Items from a data source:
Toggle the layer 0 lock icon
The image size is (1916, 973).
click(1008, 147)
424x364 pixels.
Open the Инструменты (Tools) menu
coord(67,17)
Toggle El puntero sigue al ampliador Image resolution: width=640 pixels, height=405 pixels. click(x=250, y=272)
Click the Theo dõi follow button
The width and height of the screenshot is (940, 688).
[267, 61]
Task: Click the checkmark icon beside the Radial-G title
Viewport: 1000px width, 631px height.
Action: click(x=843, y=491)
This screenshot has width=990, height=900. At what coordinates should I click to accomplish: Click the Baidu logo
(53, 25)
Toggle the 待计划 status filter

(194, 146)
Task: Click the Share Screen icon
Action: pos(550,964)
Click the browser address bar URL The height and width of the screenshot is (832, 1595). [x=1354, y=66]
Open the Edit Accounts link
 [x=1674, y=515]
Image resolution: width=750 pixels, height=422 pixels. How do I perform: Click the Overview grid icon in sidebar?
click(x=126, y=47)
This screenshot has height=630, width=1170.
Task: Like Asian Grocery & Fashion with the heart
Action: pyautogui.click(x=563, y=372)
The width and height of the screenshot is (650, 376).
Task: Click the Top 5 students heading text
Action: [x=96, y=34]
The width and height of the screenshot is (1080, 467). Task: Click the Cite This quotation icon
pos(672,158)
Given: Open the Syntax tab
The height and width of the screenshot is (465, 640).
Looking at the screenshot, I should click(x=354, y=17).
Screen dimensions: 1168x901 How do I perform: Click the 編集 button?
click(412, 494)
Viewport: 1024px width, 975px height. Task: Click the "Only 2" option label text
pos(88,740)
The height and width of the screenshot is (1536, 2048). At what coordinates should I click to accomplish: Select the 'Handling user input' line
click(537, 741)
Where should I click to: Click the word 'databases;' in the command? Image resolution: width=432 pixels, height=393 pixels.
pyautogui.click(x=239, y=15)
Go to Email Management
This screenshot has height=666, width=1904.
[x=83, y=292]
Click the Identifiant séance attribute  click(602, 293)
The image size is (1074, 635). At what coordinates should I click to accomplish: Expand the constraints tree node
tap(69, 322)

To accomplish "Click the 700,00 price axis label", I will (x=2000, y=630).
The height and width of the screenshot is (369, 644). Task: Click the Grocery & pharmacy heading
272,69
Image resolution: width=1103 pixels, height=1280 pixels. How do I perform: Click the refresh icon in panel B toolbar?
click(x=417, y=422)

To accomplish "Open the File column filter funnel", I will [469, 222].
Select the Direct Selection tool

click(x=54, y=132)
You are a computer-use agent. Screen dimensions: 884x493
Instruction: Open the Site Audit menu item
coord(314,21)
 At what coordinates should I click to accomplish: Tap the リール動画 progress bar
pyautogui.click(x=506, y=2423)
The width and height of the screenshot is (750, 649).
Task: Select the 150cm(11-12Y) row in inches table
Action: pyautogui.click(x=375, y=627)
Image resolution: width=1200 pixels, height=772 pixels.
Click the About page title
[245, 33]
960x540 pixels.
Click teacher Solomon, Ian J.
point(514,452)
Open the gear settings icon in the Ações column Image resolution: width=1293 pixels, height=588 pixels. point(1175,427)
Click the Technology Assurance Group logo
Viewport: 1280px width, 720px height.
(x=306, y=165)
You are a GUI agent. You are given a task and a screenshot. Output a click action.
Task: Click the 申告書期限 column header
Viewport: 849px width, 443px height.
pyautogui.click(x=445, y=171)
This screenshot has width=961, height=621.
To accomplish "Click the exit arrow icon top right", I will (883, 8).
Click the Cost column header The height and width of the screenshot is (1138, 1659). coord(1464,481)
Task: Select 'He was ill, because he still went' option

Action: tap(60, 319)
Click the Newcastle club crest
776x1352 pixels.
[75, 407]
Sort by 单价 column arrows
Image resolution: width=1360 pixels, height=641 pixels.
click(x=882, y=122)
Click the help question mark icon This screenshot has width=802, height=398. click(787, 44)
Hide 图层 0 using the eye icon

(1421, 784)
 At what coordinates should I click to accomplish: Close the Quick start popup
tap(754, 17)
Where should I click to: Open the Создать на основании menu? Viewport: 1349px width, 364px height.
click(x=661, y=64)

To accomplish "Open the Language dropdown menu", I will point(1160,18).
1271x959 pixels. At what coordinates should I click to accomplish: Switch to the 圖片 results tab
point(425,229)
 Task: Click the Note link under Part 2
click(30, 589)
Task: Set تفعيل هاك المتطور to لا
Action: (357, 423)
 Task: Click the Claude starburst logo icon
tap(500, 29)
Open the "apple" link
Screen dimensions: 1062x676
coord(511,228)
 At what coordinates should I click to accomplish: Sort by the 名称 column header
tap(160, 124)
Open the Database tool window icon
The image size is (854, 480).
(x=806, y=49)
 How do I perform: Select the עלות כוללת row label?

**WHAT YOU SHOULD DO**
Write out every line in the data that holds the string "agent".

**TASK SOLUTION**
You are a computer-use agent. Screen dimensions: 884x493
You are a GUI agent. You are given a task and a screenshot. Output a click action.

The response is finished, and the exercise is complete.